# START OF Selected text
Birgeneau's successor, Robert Silbey, says he agrees with Hopkins that MIT has “failed to sustain that initial push,” which brought 13 new faculty members into the sciences between 1996 and 2000. “And I'm not happy about it.” But he notes that a dozen women scientists were hired between 2000 and 2005, only one less than during Birgeneau's watch. The decreases within departments, Silbey says, are largely due to female faculty members leaving after failing to win tenure or for other reasons. (Nearly half of all junior faculty members, male and female, do not receive MIT tenure.) “Department heads in science are committed to gender diversity, but sustained progress is difficult,” he adds. Silbey also notes that he has appointed women to various leadership positions, and that three of the 10 members of MIT's science council are female.

But Hopkins argues that recruitment of distinguished women scientists needs to be more aggressive at the level of the individual science department. “The standard hiring process does not work,” she says. Indeed, the pattern found by Hopkins “is really not surprising,” says Alice Hogan, who heads a program at the National Science Foundation called Advance, designed to increase women's participation in science and engineering. “If you let the normal processes go their way, you get what happened at MIT.” The Advance program has given 19 awards averaging $3 million to $3.5 million during the past 5 years to encourage universities to devise strategies to recruit more women in science and engineering. At the University of Michigan, Ann Arbor, for example, search committees receive extensive briefings on diversity issues. At the University of California, Irvine, faculty members act as “equity advisers” to monitor and assist with searches. And at the University of Washington, Seattle, department chairs are trained to encourage diversity. Abigail Stewart, the principal investigator on Michigan's Advance grant, says there has been a “sharp upturn” in hiring women there since the grant began but adds that her analysis is not yet complete. Representatives from major research universities plan to meet in June in Ann Arbor to compare data and approaches.

Hogan and others say that for now, strong deans willing to push their department chairs may be the most effective tools for recruiting a new generation of female scientists. At MIT, Silbey says he will push harder to find young and excellent women for his departments. Of 10 new hires starting in July, he says four are women.
# END OF Selected text
# START OF Records shown
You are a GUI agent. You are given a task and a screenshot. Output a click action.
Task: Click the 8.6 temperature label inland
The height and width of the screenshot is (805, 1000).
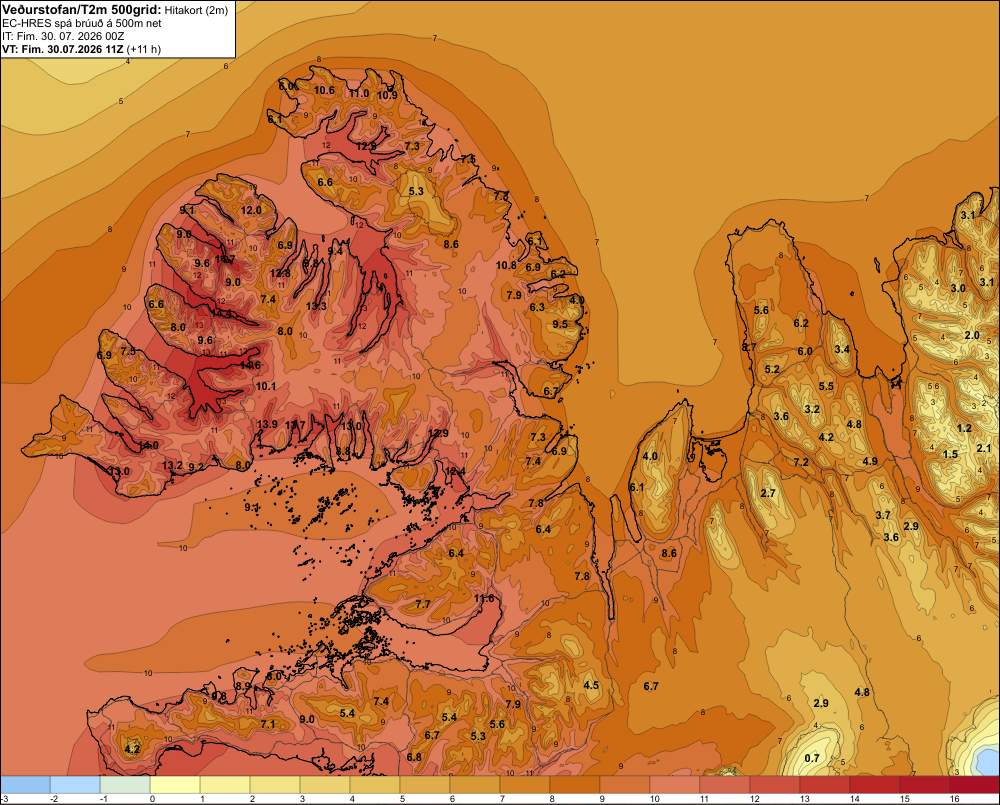(668, 553)
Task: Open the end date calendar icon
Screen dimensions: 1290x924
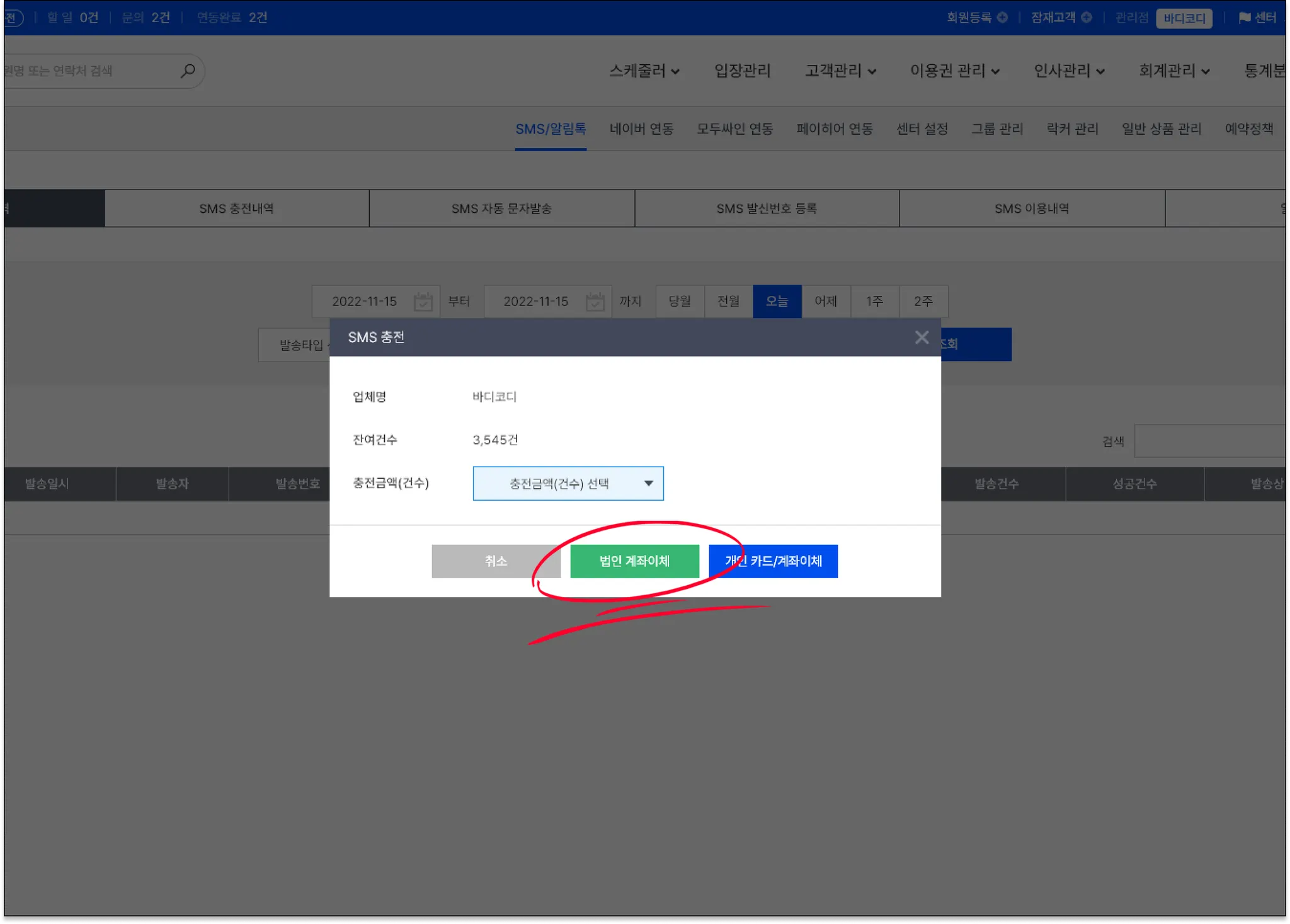Action: [595, 302]
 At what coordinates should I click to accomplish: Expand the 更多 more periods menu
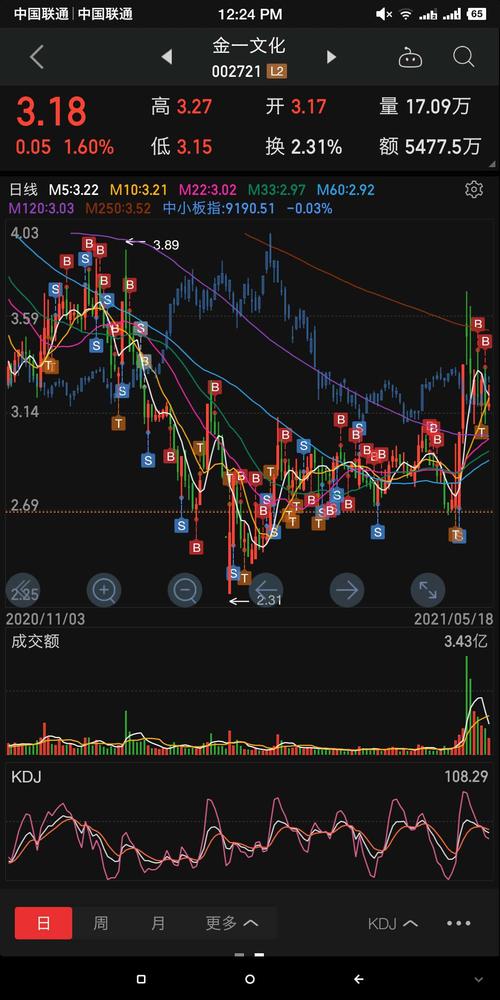232,923
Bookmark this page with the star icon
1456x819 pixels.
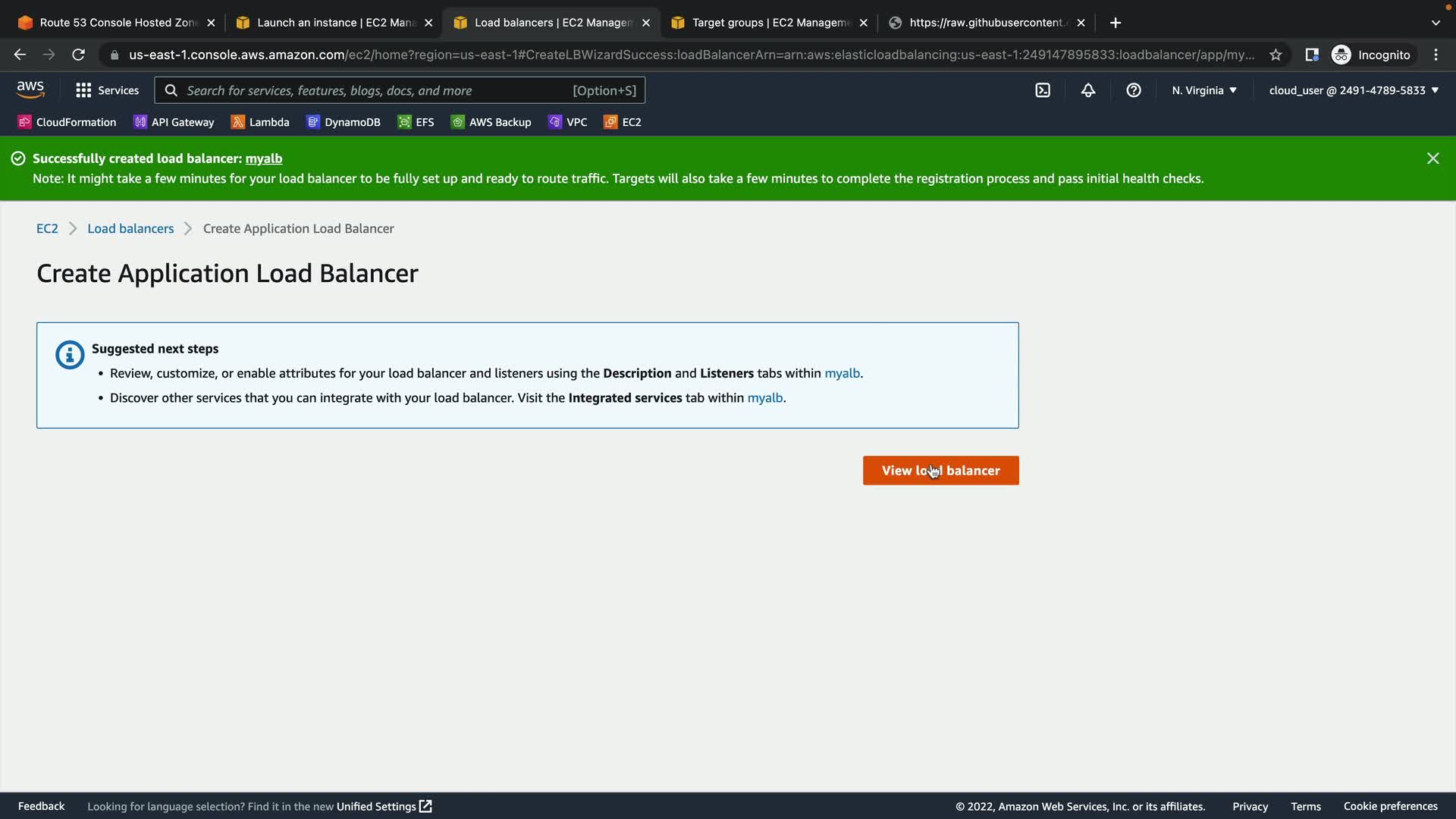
# END OF Records shown
What is asked:
Answer these questions from the passage on hiring women scientists at MIT.
1. According to Silbey, how many women scientists were hired between 2000 and 2005?
2. How many awards has the Advance program given during the past 5 years?
3. Of the 10 new hires starting in July, how many are women?

Solution to the problem:
1. A dozen.
2. 19.
3. Four.